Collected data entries
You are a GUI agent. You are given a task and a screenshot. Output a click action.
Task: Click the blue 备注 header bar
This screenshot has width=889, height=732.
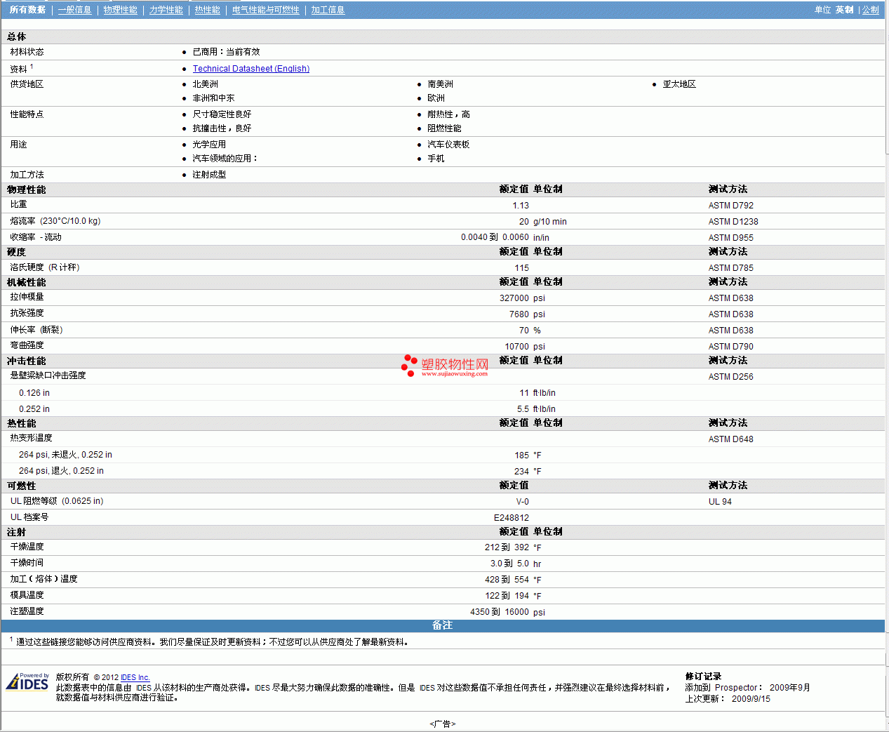point(442,625)
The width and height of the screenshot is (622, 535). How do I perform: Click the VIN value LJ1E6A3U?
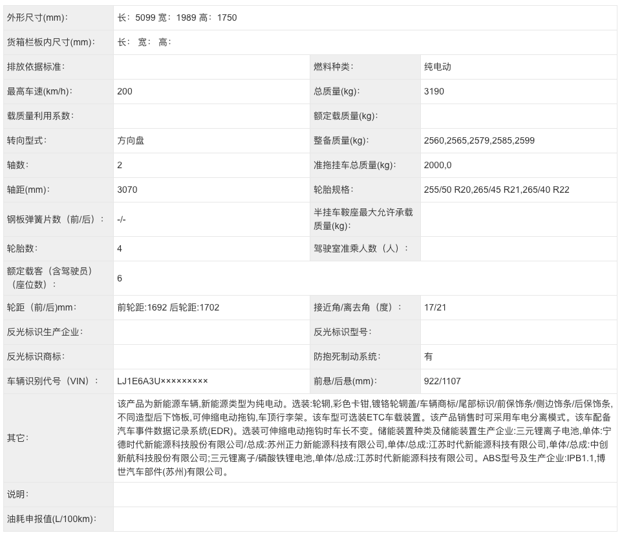click(162, 381)
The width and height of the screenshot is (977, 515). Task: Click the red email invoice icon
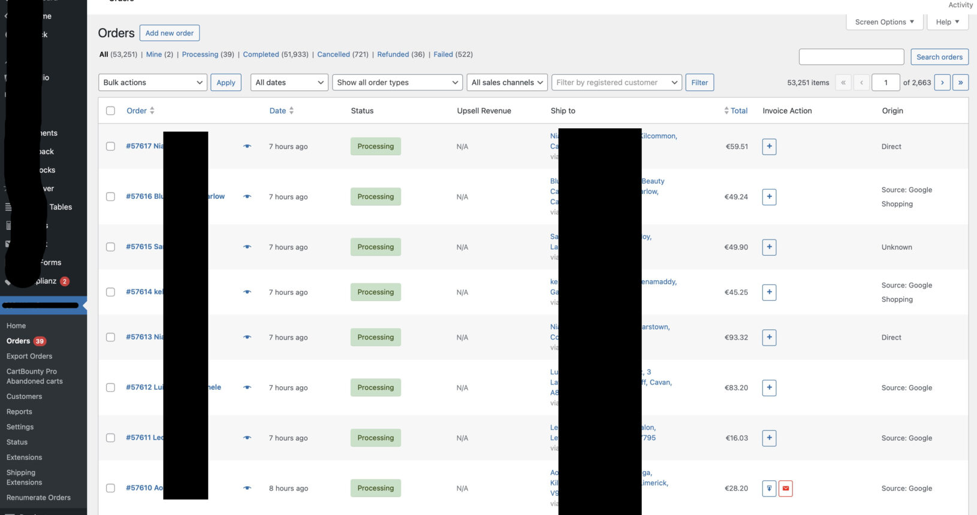[785, 489]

PROBLEM TO WORK ON: Leave out the pictures and copy every record above exactly.

EXERCISE OUTPUT:
You are a GUI agent. You are given a task and a screenshot. Output a click action.
Task: Click the blue 备注 header bar
This screenshot has width=889, height=732.
point(442,625)
The width and height of the screenshot is (622, 535). How do I perform: Click the VIN value LJ1E6A3U?
click(162, 381)
The width and height of the screenshot is (977, 515). Task: Click the red email invoice icon
[785, 489]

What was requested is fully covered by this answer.